Exercise aim: Turn the lines of the records, from the one containing "This screenshot has height=400, width=1398." down through the one containing "caption-a: (a) is", into a Markdown table with a "Row" column giving each line's number and a "Line" column holding the line itself. Skip blank lines.

Data for review START

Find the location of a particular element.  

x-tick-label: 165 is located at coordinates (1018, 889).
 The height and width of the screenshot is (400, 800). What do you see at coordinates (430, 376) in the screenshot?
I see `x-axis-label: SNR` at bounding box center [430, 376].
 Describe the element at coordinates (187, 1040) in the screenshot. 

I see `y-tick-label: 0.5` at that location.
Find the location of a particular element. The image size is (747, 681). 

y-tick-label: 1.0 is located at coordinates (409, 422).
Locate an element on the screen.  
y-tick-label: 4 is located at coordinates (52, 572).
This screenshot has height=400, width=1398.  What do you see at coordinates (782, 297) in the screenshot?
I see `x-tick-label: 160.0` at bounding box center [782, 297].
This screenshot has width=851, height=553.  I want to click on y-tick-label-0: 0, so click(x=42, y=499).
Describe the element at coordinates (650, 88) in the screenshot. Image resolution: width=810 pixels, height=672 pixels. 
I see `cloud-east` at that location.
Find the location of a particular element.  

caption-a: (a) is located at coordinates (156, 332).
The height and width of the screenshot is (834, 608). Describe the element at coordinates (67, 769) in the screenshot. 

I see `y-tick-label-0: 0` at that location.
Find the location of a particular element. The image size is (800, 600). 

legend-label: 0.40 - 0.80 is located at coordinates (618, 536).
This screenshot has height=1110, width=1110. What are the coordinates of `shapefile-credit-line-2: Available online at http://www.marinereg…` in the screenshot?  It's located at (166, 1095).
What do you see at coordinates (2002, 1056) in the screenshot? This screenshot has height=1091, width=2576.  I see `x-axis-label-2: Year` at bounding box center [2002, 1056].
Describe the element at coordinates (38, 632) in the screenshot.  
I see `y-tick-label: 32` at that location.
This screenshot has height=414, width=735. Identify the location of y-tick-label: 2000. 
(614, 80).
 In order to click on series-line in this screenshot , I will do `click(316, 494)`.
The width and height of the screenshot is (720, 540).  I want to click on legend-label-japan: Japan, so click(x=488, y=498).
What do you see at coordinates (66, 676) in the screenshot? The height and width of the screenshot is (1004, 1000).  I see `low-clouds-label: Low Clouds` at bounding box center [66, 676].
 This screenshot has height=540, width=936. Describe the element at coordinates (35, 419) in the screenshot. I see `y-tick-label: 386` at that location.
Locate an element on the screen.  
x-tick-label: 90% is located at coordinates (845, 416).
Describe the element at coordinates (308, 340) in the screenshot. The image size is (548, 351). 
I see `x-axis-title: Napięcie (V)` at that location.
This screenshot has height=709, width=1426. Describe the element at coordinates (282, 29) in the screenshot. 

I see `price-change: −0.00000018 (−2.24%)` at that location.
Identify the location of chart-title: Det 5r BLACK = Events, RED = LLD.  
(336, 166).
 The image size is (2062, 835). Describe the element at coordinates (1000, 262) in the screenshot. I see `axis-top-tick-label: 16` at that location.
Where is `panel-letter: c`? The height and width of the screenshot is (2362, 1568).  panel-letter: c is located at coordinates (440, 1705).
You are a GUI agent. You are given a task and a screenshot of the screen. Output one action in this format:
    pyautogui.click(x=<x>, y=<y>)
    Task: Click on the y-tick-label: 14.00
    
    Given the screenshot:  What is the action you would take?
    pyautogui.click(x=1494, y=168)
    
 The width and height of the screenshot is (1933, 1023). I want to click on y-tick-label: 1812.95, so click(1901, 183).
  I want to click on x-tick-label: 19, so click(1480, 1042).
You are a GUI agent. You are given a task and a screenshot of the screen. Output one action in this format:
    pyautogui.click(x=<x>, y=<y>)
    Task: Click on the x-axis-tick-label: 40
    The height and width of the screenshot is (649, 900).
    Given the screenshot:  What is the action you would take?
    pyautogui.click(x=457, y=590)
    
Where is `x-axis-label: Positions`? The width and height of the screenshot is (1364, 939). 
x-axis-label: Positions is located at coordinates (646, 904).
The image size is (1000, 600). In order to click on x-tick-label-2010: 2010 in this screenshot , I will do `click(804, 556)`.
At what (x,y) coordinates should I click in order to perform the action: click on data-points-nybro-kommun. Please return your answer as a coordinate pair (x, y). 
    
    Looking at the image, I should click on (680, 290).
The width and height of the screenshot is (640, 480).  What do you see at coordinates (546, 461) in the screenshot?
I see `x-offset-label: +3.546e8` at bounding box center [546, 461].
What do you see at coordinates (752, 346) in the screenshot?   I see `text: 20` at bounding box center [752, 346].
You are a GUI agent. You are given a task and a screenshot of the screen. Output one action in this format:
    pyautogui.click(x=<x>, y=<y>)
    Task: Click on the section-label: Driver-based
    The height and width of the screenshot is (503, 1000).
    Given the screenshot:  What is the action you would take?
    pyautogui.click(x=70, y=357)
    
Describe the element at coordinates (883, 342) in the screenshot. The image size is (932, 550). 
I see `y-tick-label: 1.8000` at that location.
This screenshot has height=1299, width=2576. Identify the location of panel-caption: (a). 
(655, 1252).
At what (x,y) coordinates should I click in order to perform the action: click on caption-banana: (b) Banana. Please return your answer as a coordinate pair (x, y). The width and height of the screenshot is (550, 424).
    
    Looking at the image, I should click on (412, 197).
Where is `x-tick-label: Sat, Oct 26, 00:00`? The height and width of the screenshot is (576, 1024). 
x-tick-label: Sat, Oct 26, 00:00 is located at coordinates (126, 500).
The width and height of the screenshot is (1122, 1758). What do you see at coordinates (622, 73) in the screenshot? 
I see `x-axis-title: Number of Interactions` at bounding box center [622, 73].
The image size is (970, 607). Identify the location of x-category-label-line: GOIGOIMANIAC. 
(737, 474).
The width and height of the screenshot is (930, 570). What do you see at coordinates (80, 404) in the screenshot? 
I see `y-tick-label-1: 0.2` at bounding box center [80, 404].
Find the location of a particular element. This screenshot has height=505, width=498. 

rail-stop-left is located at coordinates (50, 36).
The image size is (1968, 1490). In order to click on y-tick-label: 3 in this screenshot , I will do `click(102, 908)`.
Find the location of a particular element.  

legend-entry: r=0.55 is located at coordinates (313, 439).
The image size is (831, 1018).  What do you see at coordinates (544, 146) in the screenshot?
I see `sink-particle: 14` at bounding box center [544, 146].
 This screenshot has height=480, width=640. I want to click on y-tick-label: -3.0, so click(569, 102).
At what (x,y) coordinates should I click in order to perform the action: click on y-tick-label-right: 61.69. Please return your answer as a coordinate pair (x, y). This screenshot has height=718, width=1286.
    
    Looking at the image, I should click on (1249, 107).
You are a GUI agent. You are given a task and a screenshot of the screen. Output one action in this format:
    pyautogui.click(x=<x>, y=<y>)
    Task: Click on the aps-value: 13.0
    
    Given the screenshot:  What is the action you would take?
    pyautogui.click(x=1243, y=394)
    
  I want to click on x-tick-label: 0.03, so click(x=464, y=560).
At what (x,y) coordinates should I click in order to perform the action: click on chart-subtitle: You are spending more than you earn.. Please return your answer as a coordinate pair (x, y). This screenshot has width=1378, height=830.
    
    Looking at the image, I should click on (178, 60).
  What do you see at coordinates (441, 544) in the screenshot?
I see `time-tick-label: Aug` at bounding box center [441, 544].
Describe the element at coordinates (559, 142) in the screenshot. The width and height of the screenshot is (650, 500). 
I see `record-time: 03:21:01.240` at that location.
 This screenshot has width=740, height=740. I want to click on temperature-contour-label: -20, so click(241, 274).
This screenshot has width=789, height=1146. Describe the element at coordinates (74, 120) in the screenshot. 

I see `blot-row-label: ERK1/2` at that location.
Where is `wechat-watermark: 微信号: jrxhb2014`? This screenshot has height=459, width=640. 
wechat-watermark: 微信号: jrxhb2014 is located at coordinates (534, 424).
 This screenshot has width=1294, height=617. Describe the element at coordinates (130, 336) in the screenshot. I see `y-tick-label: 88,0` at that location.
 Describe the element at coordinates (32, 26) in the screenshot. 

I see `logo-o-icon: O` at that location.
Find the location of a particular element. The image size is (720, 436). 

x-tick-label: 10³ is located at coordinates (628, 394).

Data for review END

Solution for this problem:
| Row | Line |
|---|---|
| 1 | This screenshot has height=400, width=1398.  What do you see at coordinates (782, 297) in the screenshot? |
| 2 | I see `x-tick-label: 160.0` at bounding box center [782, 297]. |
| 3 | This screenshot has width=851, height=553.  I want to click on y-tick-label-0: 0, so click(x=42, y=499). |
| 4 | Describe the element at coordinates (650, 88) in the screenshot. Image resolution: width=810 pixels, height=672 pixels.  |
| 5 | I see `cloud-east` at that location. |
| 6 | Find the location of a particular element.   |
| 7 | caption-a: (a) is located at coordinates (156, 332). |